**WORK ITEM A**
According to the passage on Lord Dufferin's family, on what date did he marry Hariot Georgina Rowan-Hamilton?
**WORK ITEM B**
Echo the passage on Lord Dufferin's family from "Lord Dufferin took" to "He was unmarried.".
**WORK ITEM C**
Carry on the passage on Lord Dufferin's family from the point where it stops.

**SELECTED PASSAGE**

Lord Dufferin took the name Hamilton by royal licence on 9 September 1862, shortly before his marriage to Hariot Georgina Rowan-Hamilton on 23 October 1862. He was distantly related to the Hamilton family by previous marriages, and the union was partly designed to eliminate some long-standing hostilities between the families. Dufferin also took the name of Temple, on 13 November 1872. They had seven surviving children; the two youngest, a son and a daughter, were born in Canada:

- Archibald James Leofric Temple Hamilton-Temple-Blackwood, Earl of Ava (28 July 1863 – 11 January 1900), was a lieutenant in the 17th Lancers and a fellow of the Royal Colonial Institute. He was a war correspondent in South Africa during the Second Boer War and was wounded at Wagon Hill during the Siege of Ladysmith. Lord Ava died a week later. He was unmarried.
- Lady Helen Hermione Hamilton-Temple-Blackwood (1865–9 April 1941), GBE (1918), LLD, JP for Fife, was married on 31 August 1889 to Ronald Munro Ferguson (later 1st and last Viscount Novar), who later became Governor-General of Australia. They had no issue.

[Records from a collection]

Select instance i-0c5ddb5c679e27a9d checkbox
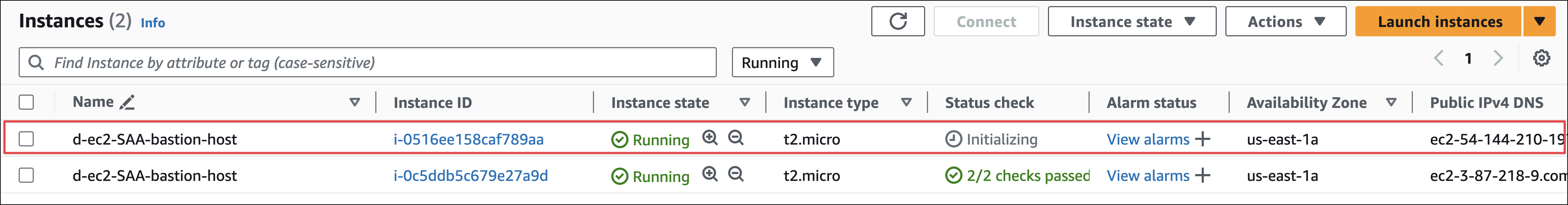[26, 176]
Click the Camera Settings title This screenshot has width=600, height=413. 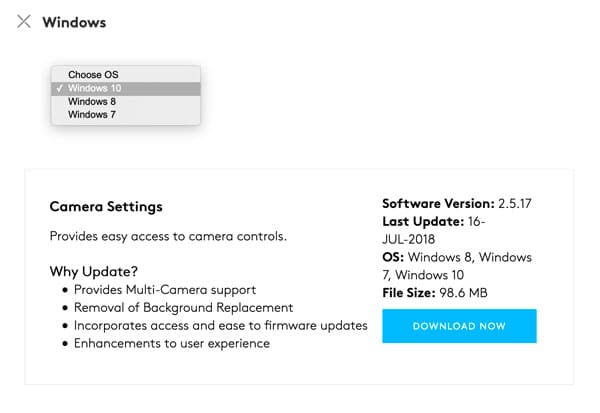[106, 207]
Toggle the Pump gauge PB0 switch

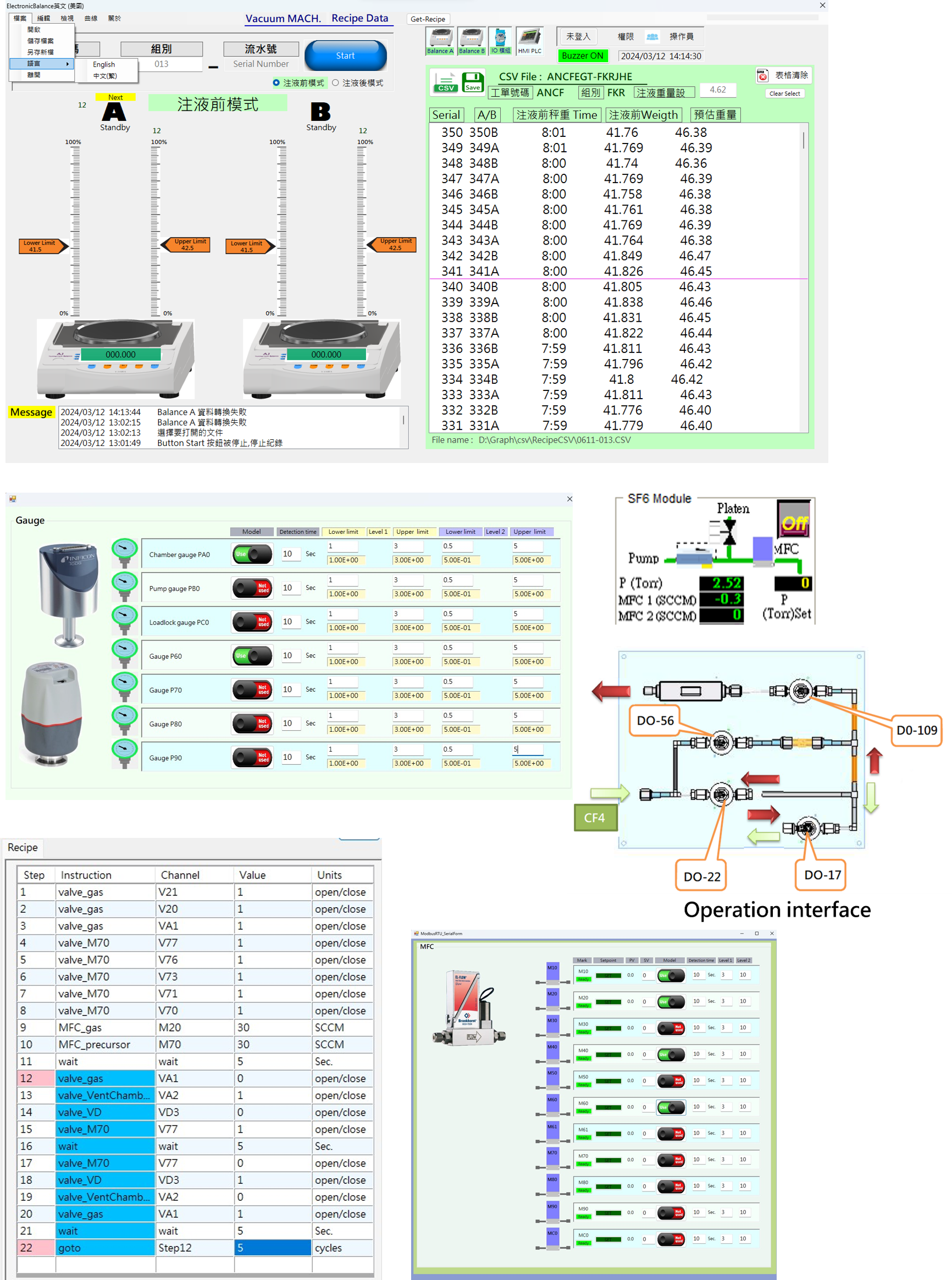tap(252, 588)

**ANSWER SECTION A**
23 October 1862

**ANSWER SECTION B**
Lord Dufferin took the name Hamilton by royal licence on 9 September 1862, shortly before his marriage to Hariot Georgina Rowan-Hamilton on 23 October 1862. He was distantly related to the Hamilton family by previous marriages, and the union was partly designed to eliminate some long-standing hostilities between the families. Dufferin also took the name of Temple, on 13 November 1872. They had seven surviving children; the two youngest, a son and a daughter, were born in Canada:

- Archibald James Leofric Temple Hamilton-Temple-Blackwood, Earl of Ava (28 July 1863 – 11 January 1900), was a lieutenant in the 17th Lancers and a fellow of the Royal Colonial Institute. He was a war correspondent in South Africa during the Second Boer War and was wounded at Wagon Hill during the Siege of Ladysmith. Lord Ava died a week later. He was unmarried.

**ANSWER SECTION C**
- Terence Hamilton-Temple-Blackwood, 2nd Marquess of Dufferin and Ava (16 March 1866 – 7 February 1918). Married and had issue, three daughters.
- Lady Hermione Catherine Helen Hamilton-Temple-Blackwood (1869–19 October 1960) trained as a nurse and qualified in 1901, serving in France during the First World War. She was awarded the Médaille de la Reconnaissance française for her services. She died unmarried.
- Lord Ian Basil Gawaine Temple Hamilton-Temple-Blackwood (4 November 1870 – 3 July 1917) was a barrister-at-law. He was at Balliol College, Oxford in 1891 and became part of the 'kindergarten' of Lord Milner. He was appointed Deputy Judge Advocate in South Africa in 1900, secretary to the High Commissioner to South Africa in 1902, Assistant Colonial Secretary in the Orange River Colony in 1903, Colonial Secretary in Barbados from 1907 to 1909 and Assistant Secretary to the Land Development Commission of England from 1910 to 1914. He was attached to the 9th Lancers and Intelligence Corps from 1914 to 1916 and then appointed Private Secretary to Ivor Churchill Guest, 1st Viscount Wimborne, the Lord Lieutenant of Ireland, in 1916. He returned to active service as a lieutenant in the Grenadier Guards and was killed in action in 1917. His most prominent legacy is the corpus of drawings he did for Hilaire Belloc's books (over the signature `BTB'). He was unmarried.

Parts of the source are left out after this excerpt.